= Beginning of Section =

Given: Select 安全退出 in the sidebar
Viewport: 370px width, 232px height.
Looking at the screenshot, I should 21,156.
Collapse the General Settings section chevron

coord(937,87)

= End of Section =

## [Your task]
Every line of data must be returned unchanged.

## [Output]
Given: Select 安全退出 in the sidebar
Viewport: 370px width, 232px height.
Looking at the screenshot, I should 21,156.
Collapse the General Settings section chevron

coord(937,87)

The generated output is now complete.